Hydrophilic Interaction Liquid Chromatography (HILIC) is a specialized technique used within liquid chromatography for separating and analyzing complex mixtures. Chromatography separates components based on their differential interaction with a stationary phase and a mobile phase. HILIC was developed to address the analysis of highly polar compounds, such as certain metabolites and small pharmaceutical molecules, which are difficult to retain using conventional approaches. HILIC modifies the chemical environment inside the column to allow for stronger interactions with these water-soluble analytes.
Principles of Separation
HILIC separation relies on a highly polar stationary phase combined with a mobile phase rich in organic solvent. This combination creates a unique environment that facilitates the retention of hydrophilic analytes. The high concentration of organic solvent (typically 60% or more) causes the small amount of water in the mobile phase to be preferentially adsorbed onto the polar stationary phase surface. This adsorption forms a distinct, water-enriched stagnant layer.

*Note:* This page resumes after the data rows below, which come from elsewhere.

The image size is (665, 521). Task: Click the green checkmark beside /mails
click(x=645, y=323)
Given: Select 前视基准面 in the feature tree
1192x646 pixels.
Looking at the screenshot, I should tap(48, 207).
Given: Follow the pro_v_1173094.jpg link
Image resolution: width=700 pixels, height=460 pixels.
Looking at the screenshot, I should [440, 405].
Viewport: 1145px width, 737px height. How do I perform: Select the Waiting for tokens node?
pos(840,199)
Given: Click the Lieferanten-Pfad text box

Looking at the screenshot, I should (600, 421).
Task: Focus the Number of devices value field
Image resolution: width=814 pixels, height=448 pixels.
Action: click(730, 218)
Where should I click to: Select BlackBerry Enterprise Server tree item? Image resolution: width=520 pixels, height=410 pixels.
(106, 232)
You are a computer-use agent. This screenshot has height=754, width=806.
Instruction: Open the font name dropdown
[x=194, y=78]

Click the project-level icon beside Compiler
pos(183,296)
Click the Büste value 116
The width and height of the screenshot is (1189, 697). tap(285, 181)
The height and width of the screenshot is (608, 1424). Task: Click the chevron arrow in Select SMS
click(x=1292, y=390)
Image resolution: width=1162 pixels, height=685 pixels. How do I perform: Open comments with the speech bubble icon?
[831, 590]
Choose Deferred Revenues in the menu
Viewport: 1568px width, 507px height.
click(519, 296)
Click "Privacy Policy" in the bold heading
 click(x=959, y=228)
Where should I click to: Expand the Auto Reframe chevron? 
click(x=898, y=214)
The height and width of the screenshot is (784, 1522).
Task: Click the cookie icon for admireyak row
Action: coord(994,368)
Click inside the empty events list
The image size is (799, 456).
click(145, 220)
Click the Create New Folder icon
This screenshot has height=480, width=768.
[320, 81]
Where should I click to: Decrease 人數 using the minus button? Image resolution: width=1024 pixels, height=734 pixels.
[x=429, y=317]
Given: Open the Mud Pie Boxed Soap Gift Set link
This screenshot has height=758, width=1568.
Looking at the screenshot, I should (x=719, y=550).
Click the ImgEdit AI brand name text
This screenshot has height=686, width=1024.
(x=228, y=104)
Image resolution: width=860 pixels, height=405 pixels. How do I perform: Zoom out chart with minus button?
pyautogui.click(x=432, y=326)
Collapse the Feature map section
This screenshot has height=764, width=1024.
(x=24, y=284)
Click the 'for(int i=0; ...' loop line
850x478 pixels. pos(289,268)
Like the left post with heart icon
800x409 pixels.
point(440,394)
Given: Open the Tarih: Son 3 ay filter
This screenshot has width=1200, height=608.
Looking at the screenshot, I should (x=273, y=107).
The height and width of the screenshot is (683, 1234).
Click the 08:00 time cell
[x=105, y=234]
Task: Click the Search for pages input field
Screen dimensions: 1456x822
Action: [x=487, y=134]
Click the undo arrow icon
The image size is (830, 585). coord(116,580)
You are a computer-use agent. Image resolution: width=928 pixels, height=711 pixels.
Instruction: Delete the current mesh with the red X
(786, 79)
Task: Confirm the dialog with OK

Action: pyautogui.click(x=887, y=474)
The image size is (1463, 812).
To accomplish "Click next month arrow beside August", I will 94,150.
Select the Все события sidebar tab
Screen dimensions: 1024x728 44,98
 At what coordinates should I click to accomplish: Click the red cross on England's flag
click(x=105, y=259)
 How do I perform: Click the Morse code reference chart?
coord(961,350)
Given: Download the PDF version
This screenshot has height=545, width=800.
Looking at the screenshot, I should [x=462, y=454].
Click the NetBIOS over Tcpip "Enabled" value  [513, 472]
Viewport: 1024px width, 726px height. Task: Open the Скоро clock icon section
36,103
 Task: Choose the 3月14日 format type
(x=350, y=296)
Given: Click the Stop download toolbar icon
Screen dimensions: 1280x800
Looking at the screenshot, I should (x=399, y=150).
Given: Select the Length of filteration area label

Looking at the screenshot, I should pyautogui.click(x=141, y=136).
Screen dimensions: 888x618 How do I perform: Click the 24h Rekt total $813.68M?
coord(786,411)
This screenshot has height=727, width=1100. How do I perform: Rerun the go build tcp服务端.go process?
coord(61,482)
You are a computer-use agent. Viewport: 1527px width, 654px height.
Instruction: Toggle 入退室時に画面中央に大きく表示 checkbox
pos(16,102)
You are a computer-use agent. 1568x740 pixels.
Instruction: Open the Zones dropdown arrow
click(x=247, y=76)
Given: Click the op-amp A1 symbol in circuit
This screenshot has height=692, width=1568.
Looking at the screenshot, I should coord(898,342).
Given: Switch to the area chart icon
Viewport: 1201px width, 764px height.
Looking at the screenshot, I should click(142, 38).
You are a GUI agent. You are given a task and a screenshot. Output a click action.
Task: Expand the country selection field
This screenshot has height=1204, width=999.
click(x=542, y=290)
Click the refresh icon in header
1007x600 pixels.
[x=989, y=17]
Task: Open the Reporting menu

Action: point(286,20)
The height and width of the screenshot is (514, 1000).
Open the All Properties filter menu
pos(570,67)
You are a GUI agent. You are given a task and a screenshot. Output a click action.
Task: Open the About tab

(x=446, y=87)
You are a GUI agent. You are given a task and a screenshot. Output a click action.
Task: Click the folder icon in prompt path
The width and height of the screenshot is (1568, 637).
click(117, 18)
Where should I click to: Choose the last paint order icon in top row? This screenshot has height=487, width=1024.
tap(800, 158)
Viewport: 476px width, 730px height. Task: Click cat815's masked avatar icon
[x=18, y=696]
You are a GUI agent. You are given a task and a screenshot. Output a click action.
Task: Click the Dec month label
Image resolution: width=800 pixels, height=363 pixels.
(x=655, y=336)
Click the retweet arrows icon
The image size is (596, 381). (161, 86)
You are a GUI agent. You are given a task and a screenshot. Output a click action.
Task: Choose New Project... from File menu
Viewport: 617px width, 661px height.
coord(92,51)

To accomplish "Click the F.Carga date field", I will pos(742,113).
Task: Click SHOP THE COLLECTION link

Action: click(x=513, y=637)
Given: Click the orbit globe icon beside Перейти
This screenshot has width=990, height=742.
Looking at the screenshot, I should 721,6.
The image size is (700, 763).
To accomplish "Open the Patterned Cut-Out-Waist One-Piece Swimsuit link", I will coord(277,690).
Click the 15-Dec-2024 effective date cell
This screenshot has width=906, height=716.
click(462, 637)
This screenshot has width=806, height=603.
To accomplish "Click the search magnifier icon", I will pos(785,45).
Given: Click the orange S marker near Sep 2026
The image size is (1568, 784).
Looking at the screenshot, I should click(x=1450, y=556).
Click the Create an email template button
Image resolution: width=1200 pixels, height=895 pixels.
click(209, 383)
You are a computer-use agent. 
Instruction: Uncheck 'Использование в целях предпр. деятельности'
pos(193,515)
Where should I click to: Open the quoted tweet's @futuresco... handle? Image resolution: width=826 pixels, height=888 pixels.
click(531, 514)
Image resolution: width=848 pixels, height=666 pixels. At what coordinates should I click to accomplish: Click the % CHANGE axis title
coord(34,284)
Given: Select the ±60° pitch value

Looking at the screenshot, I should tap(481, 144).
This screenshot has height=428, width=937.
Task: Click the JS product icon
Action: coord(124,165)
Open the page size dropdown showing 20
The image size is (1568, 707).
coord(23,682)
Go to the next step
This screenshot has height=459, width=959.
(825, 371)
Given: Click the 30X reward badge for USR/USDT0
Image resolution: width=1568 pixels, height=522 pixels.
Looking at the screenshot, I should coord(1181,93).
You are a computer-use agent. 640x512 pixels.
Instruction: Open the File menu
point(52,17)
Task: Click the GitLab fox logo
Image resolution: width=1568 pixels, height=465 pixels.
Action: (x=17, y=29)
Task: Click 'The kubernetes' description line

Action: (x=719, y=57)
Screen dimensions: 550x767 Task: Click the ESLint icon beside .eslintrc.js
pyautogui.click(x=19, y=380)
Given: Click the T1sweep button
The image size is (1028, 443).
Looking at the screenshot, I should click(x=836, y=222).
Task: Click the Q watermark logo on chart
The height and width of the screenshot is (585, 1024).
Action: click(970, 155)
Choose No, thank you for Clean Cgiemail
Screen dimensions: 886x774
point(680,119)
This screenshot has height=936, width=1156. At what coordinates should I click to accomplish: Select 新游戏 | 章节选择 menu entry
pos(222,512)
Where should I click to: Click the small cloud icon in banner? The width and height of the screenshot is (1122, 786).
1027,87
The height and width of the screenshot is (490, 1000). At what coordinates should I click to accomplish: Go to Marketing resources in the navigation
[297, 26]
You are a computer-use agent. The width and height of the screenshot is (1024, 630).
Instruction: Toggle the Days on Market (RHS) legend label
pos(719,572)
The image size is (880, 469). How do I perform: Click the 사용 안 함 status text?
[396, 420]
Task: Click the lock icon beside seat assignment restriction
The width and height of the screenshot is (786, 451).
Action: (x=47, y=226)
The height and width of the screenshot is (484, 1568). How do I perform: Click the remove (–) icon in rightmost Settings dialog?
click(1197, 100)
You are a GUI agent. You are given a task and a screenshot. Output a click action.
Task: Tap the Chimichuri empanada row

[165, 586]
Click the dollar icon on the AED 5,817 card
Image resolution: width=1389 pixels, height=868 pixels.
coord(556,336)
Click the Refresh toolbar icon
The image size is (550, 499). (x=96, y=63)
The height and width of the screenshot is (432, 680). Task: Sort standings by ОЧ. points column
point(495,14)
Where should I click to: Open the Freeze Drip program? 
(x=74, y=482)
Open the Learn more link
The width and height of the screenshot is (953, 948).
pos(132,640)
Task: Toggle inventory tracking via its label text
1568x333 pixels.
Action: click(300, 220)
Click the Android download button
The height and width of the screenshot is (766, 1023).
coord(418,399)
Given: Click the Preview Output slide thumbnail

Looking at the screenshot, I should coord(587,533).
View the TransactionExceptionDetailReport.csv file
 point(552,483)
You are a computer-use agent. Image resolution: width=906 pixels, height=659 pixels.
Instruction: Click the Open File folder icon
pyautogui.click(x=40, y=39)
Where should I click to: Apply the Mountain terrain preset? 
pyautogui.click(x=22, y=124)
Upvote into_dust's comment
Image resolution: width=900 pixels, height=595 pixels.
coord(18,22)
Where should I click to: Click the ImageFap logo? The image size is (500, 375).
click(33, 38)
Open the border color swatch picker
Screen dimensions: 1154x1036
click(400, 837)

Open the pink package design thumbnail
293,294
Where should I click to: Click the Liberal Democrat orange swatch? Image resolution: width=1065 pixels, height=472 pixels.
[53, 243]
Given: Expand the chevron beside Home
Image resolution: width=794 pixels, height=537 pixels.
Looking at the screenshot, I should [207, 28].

Separation occurs as analytes introduced into the system partition between the organic-rich mobile phase and this water-enriched layer. Compounds that are highly hydrophilic, or water-loving, will spend more time partitioning into the stagnant aqueous layer. They are therefore retained longer within the column, exhibiting a later elution time. Conversely, less polar compounds remain predominantly in the organic-rich mobile phase and pass through the column more quickly.
The retention mechanism is a mixed-mode process, primarily driven by partitioning. Secondary interactions also play a role, including hydrogen bonding between the analyte and the stationary phase, or ionic interactions with charged groups on the column material. The balance of these forces dictates the final retention time. More hydrophilic analytes show increased retention until the aqueous content of the mobile phase is increased to elute them. The aqueous component acts as the strong solvent, meaning increased water concentration decreases retention time.
Key Components: Stationary and Mobile Phases
HILIC requires specific chemical compositions for both the stationary and mobile phases. The stationary phase must be highly polar to attract and hold the water required for forming the stagnant aqueous layer. Columns are often based on bare silica, which has exposed, highly polar silanol groups. Other common chemistries include bonded phases such as diol, amide, or zwitterionic groups, all presenting a hydrophilic surface to the mobile phase.
The mobile phase composition is inverted compared to many other liquid chromatography methods, utilizing a high concentration of organic solvent, typically acetonitrile. Acetonitrile is often selected because it is water-miscible and maintains a low viscosity, which helps reduce column back pressure. The organic component must constitute 60% up to approximately 95% of the total volume to ensure the water-enriched layer forms on the stationary phase surface.
The remaining component is water, often containing a buffer or salts. This aqueous portion establishes the stagnant water layer and controls the \(mathrm{pH}\) and ionic strength of the system. Volatile buffers, such as ammonium formate or ammonium acetate, are compatible with mass spectrometry detection. Controlling the \(mathrm{pH}\) manages the ionization state of both the analytes and the stationary phase functional groups, influencing secondary ionic interactions.
HILIC vs. Reverse Phase: A Comparative View
HILIC addresses limitations found in Reverse Phase Liquid Chromatography (RPLC), the most widely used separation technique. The fundamental difference lies in the polarity of their stationary and mobile phases, resulting in an inverse retention order. RPLC uses a non-polar stationary phase (e.g., C18) and a predominantly water-based mobile phase. This setup retains non-polar compounds longer, but highly polar compounds elute quickly, making their separation impossible.
HILIC employs a polar stationary phase and a mobile phase rich in organic solvent. This reversal of polarities means HILIC preferentially retains polar, hydrophilic compounds. The mobile phase strength is also inverted: in RPLC, increasing organic solvent concentration increases strength and speeds up elution. In HILIC, increasing the aqueous component increases mobile phase strength and speeds up the elution of highly polar analytes.
HILIC separates compounds based on hydrophilicity, while RPLC separates them based on hydrophobicity. HILIC is used for analyzing small, water-soluble molecules that exhibit poor or no retention under RPLC conditions. This distinction makes HILIC a complementary tool, rather than a replacement, for RPLC in analytical laboratories.
Primary Applications
HILIC is used for analyzing highly polar compounds that are poorly retained using standard reversed-phase methods. The technique is widely applied in metabolomics for analyzing small polar metabolites. Examples include the separation and quantification of amino acids, nucleotides, and various small carbohydrates or sugars.
The high organic content of the HILIC mobile phase provides an advantage when coupled with mass spectrometry (MS) detection. The highly organic solvent mixture evaporates more readily than the high-aqueous mixtures used in RPLC, enhancing the efficiency of the ionization process. This results in improved sensitivity for polar analytes, aiding trace analysis. HILIC is also applied in pharmaceutical analysis for separating polar drug compounds and impurities, and in biomarker discovery where target molecules are hydrophilic.